▸ **REQUIRED TASK**: Copy out every one of the items below word for word, changing nothing.

——

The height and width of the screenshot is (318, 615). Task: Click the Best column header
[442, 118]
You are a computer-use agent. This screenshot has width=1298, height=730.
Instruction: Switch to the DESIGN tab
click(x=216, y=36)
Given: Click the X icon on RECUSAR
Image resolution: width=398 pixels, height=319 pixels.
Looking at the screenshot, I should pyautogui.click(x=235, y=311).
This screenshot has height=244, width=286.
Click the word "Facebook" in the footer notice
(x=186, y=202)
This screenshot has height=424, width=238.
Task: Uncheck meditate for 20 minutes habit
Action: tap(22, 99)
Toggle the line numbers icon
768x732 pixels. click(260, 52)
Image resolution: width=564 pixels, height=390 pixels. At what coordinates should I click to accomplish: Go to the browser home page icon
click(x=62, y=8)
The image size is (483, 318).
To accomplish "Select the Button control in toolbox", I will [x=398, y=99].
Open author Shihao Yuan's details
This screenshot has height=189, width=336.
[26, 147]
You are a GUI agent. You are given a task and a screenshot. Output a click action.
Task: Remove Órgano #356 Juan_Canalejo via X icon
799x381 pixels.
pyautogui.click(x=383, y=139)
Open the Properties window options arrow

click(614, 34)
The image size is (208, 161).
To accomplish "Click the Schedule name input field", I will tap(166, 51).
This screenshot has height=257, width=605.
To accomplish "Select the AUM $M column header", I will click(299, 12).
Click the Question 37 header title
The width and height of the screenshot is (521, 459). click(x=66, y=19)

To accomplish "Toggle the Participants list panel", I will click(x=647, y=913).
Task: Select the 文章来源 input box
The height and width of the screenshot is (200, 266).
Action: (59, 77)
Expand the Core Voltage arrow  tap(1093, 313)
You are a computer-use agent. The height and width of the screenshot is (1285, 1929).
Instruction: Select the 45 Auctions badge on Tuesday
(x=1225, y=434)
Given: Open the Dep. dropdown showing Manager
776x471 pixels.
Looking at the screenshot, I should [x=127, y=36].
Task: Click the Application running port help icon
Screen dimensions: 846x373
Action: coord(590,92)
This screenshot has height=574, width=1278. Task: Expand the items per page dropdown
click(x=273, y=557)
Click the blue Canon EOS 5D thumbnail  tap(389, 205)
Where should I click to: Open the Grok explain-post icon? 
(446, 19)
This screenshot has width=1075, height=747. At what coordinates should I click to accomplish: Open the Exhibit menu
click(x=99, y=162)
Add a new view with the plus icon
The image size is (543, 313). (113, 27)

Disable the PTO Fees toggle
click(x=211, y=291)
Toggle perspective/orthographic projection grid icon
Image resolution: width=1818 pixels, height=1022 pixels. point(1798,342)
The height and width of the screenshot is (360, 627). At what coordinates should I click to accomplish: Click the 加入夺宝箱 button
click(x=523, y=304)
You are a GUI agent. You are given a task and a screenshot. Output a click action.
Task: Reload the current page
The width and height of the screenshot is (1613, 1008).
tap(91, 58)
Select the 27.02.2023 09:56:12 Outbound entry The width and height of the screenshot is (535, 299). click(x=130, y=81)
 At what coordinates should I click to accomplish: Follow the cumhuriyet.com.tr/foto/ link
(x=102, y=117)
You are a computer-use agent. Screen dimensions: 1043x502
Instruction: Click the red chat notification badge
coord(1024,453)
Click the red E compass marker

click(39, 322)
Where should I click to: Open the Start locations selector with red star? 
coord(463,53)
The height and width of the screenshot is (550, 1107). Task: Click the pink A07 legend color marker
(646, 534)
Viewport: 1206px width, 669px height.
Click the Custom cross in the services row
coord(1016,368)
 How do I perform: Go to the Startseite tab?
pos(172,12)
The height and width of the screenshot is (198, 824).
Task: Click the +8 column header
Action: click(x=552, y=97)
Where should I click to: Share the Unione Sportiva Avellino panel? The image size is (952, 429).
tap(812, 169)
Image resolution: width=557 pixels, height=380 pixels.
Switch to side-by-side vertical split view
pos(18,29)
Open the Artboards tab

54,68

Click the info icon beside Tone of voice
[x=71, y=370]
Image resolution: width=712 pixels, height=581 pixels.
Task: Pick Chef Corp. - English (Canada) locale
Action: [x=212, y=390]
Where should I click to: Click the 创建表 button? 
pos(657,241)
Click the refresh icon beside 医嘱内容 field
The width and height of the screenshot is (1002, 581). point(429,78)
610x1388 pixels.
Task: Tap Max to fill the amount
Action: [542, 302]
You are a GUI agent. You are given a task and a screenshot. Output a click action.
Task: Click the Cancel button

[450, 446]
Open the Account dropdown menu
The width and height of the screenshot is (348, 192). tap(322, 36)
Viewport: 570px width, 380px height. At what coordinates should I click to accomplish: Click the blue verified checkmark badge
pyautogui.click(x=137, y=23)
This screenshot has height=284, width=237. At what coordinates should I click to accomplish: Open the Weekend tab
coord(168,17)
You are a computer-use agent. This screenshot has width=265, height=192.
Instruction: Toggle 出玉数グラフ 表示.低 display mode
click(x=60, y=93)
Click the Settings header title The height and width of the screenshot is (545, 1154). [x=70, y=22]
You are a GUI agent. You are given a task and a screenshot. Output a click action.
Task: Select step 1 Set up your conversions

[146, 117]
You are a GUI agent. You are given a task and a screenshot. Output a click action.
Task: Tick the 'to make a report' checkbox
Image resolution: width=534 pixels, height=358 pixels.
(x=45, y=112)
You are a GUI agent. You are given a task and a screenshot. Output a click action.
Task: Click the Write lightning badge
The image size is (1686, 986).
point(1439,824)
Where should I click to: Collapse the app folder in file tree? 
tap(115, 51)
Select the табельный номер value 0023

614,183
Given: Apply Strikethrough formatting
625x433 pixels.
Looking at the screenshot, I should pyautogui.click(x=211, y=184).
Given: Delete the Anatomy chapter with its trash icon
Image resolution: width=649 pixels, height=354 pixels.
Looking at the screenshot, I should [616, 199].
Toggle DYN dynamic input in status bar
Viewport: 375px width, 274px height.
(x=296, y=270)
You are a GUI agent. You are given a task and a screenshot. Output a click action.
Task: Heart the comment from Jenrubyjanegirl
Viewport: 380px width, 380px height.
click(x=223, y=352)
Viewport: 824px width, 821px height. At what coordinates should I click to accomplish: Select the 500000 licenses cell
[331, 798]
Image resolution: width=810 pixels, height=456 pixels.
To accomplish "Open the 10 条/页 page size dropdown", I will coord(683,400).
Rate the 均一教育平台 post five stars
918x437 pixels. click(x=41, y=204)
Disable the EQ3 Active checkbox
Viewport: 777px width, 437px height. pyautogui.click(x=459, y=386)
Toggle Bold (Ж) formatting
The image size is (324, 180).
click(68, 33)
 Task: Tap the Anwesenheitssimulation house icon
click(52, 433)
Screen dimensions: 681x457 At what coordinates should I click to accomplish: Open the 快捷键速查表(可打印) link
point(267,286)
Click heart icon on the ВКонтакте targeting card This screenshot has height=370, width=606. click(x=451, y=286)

——

▸ **RESULT OF THIS TASK**:
The height and width of the screenshot is (318, 615). Task: Click the Best column header
[442, 118]
You are a computer-use agent. This screenshot has width=1298, height=730.
Instruction: Switch to the DESIGN tab
click(x=216, y=36)
Given: Click the X icon on RECUSAR
Image resolution: width=398 pixels, height=319 pixels.
Looking at the screenshot, I should pyautogui.click(x=235, y=311).
This screenshot has height=244, width=286.
Click the word "Facebook" in the footer notice
(x=186, y=202)
This screenshot has height=424, width=238.
Task: Uncheck meditate for 20 minutes habit
Action: tap(22, 99)
Toggle the line numbers icon
768x732 pixels. click(260, 52)
Image resolution: width=564 pixels, height=390 pixels. At what coordinates should I click to accomplish: Go to the browser home page icon
click(x=62, y=8)
The image size is (483, 318).
To accomplish "Select the Button control in toolbox", I will [x=398, y=99].
Open author Shihao Yuan's details
This screenshot has height=189, width=336.
[26, 147]
You are a GUI agent. You are given a task and a screenshot. Output a click action.
Task: Remove Órgano #356 Juan_Canalejo via X icon
799x381 pixels.
pyautogui.click(x=383, y=139)
Open the Properties window options arrow

click(614, 34)
The image size is (208, 161).
To accomplish "Click the Schedule name input field", I will tap(166, 51).
This screenshot has height=257, width=605.
To accomplish "Select the AUM $M column header", I will click(299, 12).
Click the Question 37 header title
The width and height of the screenshot is (521, 459). click(x=66, y=19)

To accomplish "Toggle the Participants list panel", I will click(x=647, y=913).
Task: Select the 文章来源 input box
The height and width of the screenshot is (200, 266).
Action: (59, 77)
Expand the Core Voltage arrow  tap(1093, 313)
You are a computer-use agent. The height and width of the screenshot is (1285, 1929).
Instruction: Select the 45 Auctions badge on Tuesday
(x=1225, y=434)
Given: Open the Dep. dropdown showing Manager
776x471 pixels.
Looking at the screenshot, I should [x=127, y=36].
Task: Click the Application running port help icon
Screen dimensions: 846x373
Action: coord(590,92)
This screenshot has height=574, width=1278. Task: Expand the items per page dropdown
click(x=273, y=557)
Click the blue Canon EOS 5D thumbnail  tap(389, 205)
Where should I click to: Open the Grok explain-post icon? 
(446, 19)
This screenshot has width=1075, height=747. At what coordinates should I click to accomplish: Open the Exhibit menu
click(x=99, y=162)
Add a new view with the plus icon
The image size is (543, 313). (113, 27)

Disable the PTO Fees toggle
click(x=211, y=291)
Toggle perspective/orthographic projection grid icon
Image resolution: width=1818 pixels, height=1022 pixels. point(1798,342)
The height and width of the screenshot is (360, 627). At what coordinates should I click to accomplish: Click the 加入夺宝箱 button
click(x=523, y=304)
You are a GUI agent. You are given a task and a screenshot. Output a click action.
Task: Reload the current page
The width and height of the screenshot is (1613, 1008).
tap(91, 58)
Select the 27.02.2023 09:56:12 Outbound entry The width and height of the screenshot is (535, 299). click(x=130, y=81)
 At what coordinates should I click to accomplish: Follow the cumhuriyet.com.tr/foto/ link
(x=102, y=117)
You are a computer-use agent. Screen dimensions: 1043x502
Instruction: Click the red chat notification badge
coord(1024,453)
Click the red E compass marker

click(39, 322)
Where should I click to: Open the Start locations selector with red star? 
coord(463,53)
The height and width of the screenshot is (550, 1107). Task: Click the pink A07 legend color marker
(646, 534)
Viewport: 1206px width, 669px height.
Click the Custom cross in the services row
coord(1016,368)
 How do I perform: Go to the Startseite tab?
pos(172,12)
The height and width of the screenshot is (198, 824).
Task: Click the +8 column header
Action: click(x=552, y=97)
Where should I click to: Share the Unione Sportiva Avellino panel? The image size is (952, 429).
tap(812, 169)
Image resolution: width=557 pixels, height=380 pixels.
Switch to side-by-side vertical split view
pos(18,29)
Open the Artboards tab

54,68

Click the info icon beside Tone of voice
[x=71, y=370]
Image resolution: width=712 pixels, height=581 pixels.
Task: Pick Chef Corp. - English (Canada) locale
Action: [x=212, y=390]
Where should I click to: Click the 创建表 button? 
pos(657,241)
Click the refresh icon beside 医嘱内容 field
The width and height of the screenshot is (1002, 581). point(429,78)
610x1388 pixels.
Task: Tap Max to fill the amount
Action: [542, 302]
You are a GUI agent. You are given a task and a screenshot. Output a click action.
Task: Click the Cancel button

[450, 446]
Open the Account dropdown menu
The width and height of the screenshot is (348, 192). tap(322, 36)
Viewport: 570px width, 380px height. At what coordinates should I click to accomplish: Click the blue verified checkmark badge
pyautogui.click(x=137, y=23)
This screenshot has height=284, width=237. At what coordinates should I click to accomplish: Open the Weekend tab
coord(168,17)
You are a computer-use agent. This screenshot has width=265, height=192.
Instruction: Toggle 出玉数グラフ 表示.低 display mode
click(x=60, y=93)
Click the Settings header title The height and width of the screenshot is (545, 1154). [x=70, y=22]
You are a GUI agent. You are given a task and a screenshot. Output a click action.
Task: Select step 1 Set up your conversions

[146, 117]
You are a GUI agent. You are given a task and a screenshot. Output a click action.
Task: Tick the 'to make a report' checkbox
Image resolution: width=534 pixels, height=358 pixels.
(x=45, y=112)
You are a GUI agent. You are given a task and a screenshot. Output a click action.
Task: Click the Write lightning badge
The image size is (1686, 986).
point(1439,824)
Where should I click to: Collapse the app folder in file tree? 
tap(115, 51)
Select the табельный номер value 0023

614,183
Given: Apply Strikethrough formatting
625x433 pixels.
Looking at the screenshot, I should pyautogui.click(x=211, y=184).
Given: Delete the Anatomy chapter with its trash icon
Image resolution: width=649 pixels, height=354 pixels.
Looking at the screenshot, I should [616, 199].
Toggle DYN dynamic input in status bar
Viewport: 375px width, 274px height.
(x=296, y=270)
You are a GUI agent. You are given a task and a screenshot. Output a click action.
Task: Heart the comment from Jenrubyjanegirl
Viewport: 380px width, 380px height.
click(x=223, y=352)
Viewport: 824px width, 821px height. At what coordinates should I click to accomplish: Select the 500000 licenses cell
[331, 798]
Image resolution: width=810 pixels, height=456 pixels.
To accomplish "Open the 10 条/页 page size dropdown", I will coord(683,400).
Rate the 均一教育平台 post five stars
918x437 pixels. click(x=41, y=204)
Disable the EQ3 Active checkbox
Viewport: 777px width, 437px height. pyautogui.click(x=459, y=386)
Toggle Bold (Ж) formatting
The image size is (324, 180).
click(68, 33)
 Task: Tap the Anwesenheitssimulation house icon
click(52, 433)
Screen dimensions: 681x457 At what coordinates should I click to accomplish: Open the 快捷键速查表(可打印) link
point(267,286)
Click heart icon on the ВКонтакте targeting card This screenshot has height=370, width=606. click(x=451, y=286)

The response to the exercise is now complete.